27. All Subsets XOR Sum

✅ GFG solution to the All Subsets XOR Sum problem: calculate sum of XOR values across all subsets using optimal bitwise OR technique with mathematical insight. 🚀

The problem can be found at the following link: 🔗 Question Link

🧩 Problem Description

You are given an array arr[]. Your task is to find the sum of XOR of all elements for every possible subset of the array. Subsets with the same elements should be counted multiple times.

An array a is a subset of an array b if a can be obtained from b by deleting some (possibly zero) elements of b.

Note: The answer is guaranteed to fit within a 32-bit integer.

📘 Examples

Example 1

Input: arr[] = [7, 2]
Output: 14
Explanation: Subsets are: [[], [7], [2], [7, 2]]
Sum of all XOR's = 0 + 7 + 2 + (7 ^ 2) = 0 + 7 + 2 + 5 = 14.

Example 2

Input: arr[] = [1, 2, 3]
Output: 12
Explanation: Subsets are: [[], [1], [2], [3], [1, 2], [1, 3], [2, 3], [1, 2, 3]]
Sum of all XOR's = 0 + 1 + 2 + 3 + (1 ^ 2) + (1 ^ 3) + (2 ^ 3) + (1 ^ 2 ^ 3) = 12.

🔒 Constraints

$1 \le \text{arr.size()} \le 30$
$1 \le \text{arr}[i] \le 10^3$

✅ My Approach

The optimal approach uses Bitwise OR with Mathematical Optimization to solve this problem in linear time:

Bitwise OR + Left Shift Technique

Mathematical Insight:
- For any bit position, if it's set (1) in the OR of all array elements, it will contribute to the final sum.
- Each bit that is set in any element appears in exactly 2^(n-1) subsets.
- The XOR sum equals: (OR of all elements) × 2^(n-1).
Algorithm Steps:
- Compute the bitwise OR of all array elements.
- This OR value represents all possible bits that can be set across any subset.
- Left shift the OR result by (n-1) positions, equivalent to multiplying by 2^(n-1).
- Return the computed result.
Why This Works:
- XOR has the property that each set bit in the OR contributes independently.
- Every element participates in exactly half of all 2^n subsets.
- The mathematical formula simplifies brute force O(n × 2^n) to O(n).

▸ **Short exercise**
Rewrite the passage of the All Subsets XOR Sum write-up starting at "Bitwise OR +" and ending at "exactly 2^(n-1) subsets.", and replace "bit position" with "bit index" throughout it.

▸ **Provided data**
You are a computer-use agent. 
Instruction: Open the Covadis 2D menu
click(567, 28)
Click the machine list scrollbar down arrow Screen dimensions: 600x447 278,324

▸ **The answer**
Bitwise OR + Left Shift Technique

Mathematical Insight:
- For any bit index, if it's set (1) in the OR of all array elements, it will contribute to the final sum.
- Each bit that is set in any element appears in exactly 2^(n-1) subsets.